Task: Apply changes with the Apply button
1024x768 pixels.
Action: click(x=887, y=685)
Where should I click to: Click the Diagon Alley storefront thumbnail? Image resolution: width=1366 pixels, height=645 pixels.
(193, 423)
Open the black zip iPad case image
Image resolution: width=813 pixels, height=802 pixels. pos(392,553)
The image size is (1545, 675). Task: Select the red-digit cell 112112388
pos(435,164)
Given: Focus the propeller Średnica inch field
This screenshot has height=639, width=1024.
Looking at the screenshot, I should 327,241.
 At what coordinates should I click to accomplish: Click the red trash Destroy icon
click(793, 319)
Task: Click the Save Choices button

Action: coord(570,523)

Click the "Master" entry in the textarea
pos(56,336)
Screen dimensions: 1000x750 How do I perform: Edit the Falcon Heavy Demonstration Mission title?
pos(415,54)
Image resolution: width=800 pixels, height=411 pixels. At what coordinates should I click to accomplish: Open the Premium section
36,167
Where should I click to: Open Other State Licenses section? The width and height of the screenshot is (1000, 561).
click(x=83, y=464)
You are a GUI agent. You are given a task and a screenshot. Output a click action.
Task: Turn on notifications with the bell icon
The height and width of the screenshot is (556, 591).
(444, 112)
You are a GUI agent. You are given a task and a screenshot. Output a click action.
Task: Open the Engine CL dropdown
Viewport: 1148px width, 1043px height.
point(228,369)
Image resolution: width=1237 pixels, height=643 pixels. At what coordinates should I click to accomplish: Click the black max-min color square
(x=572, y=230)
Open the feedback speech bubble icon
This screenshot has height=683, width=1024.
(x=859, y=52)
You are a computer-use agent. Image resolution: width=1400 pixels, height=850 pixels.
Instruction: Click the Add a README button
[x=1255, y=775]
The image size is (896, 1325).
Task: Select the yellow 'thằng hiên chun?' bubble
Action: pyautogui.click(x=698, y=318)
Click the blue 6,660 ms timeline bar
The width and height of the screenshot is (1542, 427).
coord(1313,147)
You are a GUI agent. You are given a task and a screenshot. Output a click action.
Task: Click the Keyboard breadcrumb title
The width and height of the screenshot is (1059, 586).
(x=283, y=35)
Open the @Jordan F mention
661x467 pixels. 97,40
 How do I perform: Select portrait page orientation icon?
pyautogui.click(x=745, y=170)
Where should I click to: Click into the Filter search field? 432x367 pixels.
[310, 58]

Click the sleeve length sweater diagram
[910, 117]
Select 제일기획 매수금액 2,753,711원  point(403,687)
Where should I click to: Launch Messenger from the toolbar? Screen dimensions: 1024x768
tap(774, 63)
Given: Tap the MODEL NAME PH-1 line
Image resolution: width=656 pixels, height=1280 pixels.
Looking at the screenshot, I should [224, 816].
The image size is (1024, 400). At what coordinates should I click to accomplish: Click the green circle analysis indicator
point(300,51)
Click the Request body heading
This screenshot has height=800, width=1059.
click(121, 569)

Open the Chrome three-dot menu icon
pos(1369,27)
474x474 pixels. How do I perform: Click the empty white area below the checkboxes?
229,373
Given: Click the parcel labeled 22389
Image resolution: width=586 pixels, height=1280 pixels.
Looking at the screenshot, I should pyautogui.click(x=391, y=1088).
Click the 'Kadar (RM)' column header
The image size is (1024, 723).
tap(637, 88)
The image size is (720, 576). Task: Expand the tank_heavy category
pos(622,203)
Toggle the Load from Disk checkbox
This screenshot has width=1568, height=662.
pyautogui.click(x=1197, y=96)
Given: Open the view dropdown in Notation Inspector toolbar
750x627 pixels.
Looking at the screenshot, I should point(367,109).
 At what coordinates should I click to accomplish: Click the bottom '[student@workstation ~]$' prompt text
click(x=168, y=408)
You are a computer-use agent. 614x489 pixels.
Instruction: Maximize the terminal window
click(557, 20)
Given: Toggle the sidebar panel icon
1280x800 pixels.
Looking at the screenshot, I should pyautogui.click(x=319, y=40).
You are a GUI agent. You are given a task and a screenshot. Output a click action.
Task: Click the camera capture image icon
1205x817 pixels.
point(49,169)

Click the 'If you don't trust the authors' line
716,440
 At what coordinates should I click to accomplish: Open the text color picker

Work instructions: Pull out the lines above in which the word "with" appears.

Result of the task:
Task: Apply changes with the Apply button
Task: Turn on notifications with the bell icon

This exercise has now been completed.